Some ethnomusicologists believe that Laos is a country where the ancient art music of the Khmers has been best preserved — as well as diverse forms of folk music related to the oldest types of Indian music, music that has largely disappeared in India itself. They claim to find in Laos a scale which the ancient Hindus called the “celestial scale,” the Gandhara grama, which is a tempered heptatonic scale, or a division of the octave into seven equal parts.
Lao folk music, known as Lam (morlam), is extemporaneous singing accompanied by the khene. It is popular both in Laos and Thailand, where there is a large ethnic Lao population.
Following the Siamese conquest of Laos in 1828 and the subsequent dispersion of the Lao population into Siam (Central Thailand), Lao music became fashionable there. Sir John Bowring, an envoy from Great Britain, described a meeting with the deputy king (ouparaja) of Siam in 1855 in which his host performed on the Lao khene; at a meeting two days later he entertained Bowring with Lao dancers and khene music. The Chronicles of the Fourth Reign said the deputy king enjoyed playing the khene and “could perform the Lao type of dance and could skillfully perform the Lao comedy-singing. It is said that if one did not actually see his royal person, one would have thought the singer were a real Lao.”
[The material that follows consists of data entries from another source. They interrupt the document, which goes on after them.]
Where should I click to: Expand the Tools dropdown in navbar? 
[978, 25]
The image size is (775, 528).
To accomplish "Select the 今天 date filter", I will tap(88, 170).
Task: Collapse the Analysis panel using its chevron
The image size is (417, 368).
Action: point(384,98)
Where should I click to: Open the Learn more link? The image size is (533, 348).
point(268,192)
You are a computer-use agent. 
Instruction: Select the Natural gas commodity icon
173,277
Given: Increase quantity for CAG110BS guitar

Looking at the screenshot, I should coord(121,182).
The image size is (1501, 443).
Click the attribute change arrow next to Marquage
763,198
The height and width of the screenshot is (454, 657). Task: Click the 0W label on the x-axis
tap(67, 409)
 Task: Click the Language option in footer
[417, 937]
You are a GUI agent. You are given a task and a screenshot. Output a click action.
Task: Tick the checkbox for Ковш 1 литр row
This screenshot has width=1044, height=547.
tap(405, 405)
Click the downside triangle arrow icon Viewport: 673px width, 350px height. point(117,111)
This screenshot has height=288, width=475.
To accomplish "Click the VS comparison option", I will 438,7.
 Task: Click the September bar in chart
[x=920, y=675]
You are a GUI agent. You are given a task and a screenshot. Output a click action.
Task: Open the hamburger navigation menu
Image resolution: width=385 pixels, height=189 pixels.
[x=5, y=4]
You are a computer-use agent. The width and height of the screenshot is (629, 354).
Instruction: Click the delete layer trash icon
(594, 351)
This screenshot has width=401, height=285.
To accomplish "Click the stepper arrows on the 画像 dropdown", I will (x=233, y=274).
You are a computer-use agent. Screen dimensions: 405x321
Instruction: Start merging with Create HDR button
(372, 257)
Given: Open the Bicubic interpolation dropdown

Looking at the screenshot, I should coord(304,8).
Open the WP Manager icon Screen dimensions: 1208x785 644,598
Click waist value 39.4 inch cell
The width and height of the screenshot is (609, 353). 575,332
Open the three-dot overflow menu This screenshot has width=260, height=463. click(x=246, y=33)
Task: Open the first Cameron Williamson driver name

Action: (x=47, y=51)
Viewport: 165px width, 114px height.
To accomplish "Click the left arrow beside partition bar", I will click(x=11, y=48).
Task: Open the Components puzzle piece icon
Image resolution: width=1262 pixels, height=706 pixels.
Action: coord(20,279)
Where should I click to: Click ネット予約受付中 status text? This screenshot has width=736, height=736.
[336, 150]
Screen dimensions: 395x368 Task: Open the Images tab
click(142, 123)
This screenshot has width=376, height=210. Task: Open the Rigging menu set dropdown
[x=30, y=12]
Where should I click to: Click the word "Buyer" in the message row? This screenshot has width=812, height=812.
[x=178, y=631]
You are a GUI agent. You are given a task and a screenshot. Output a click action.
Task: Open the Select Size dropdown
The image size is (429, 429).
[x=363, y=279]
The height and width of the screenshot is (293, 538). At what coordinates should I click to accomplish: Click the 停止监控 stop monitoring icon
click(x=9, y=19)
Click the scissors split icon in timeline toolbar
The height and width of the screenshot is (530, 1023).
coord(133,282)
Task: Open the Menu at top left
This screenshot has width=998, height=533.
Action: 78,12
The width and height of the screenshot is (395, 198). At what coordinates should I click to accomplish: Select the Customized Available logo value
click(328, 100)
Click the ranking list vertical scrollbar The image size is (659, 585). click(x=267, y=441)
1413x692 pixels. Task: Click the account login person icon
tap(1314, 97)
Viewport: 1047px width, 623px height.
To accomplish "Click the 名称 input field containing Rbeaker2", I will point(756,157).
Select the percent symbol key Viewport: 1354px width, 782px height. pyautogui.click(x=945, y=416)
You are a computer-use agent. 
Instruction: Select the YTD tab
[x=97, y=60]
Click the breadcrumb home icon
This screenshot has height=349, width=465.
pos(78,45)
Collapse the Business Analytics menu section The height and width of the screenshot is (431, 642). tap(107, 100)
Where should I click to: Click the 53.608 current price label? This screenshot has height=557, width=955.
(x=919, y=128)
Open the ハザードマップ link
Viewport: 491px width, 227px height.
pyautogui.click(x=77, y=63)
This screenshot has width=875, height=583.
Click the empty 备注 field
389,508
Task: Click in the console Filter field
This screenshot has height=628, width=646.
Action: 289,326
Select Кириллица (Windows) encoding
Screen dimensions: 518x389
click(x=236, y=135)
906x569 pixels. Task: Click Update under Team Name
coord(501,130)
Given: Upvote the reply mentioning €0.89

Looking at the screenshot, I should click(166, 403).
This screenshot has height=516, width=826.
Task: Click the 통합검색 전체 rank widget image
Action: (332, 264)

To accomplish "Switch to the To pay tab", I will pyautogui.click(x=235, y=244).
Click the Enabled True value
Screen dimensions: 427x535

Immediately after the deputy king’s death in 1865, King Mongkut made known his fear that Lao musical culture would supplant Siamese genres and therefore banned Lao musical performances in a proclamation in which he complained that, “Both men and women now play Lao khene (mo lam) throughout the kingdom…Lao khene is always played for the topknot cutting ceremony and for ordinations. We cannot give the priority to Lao entertainments. Thai have been performing Lao khene for more than ten years now and it has become very common. It is apparent that wherever there is an increase in the playing of Lao khene there is also less rain.”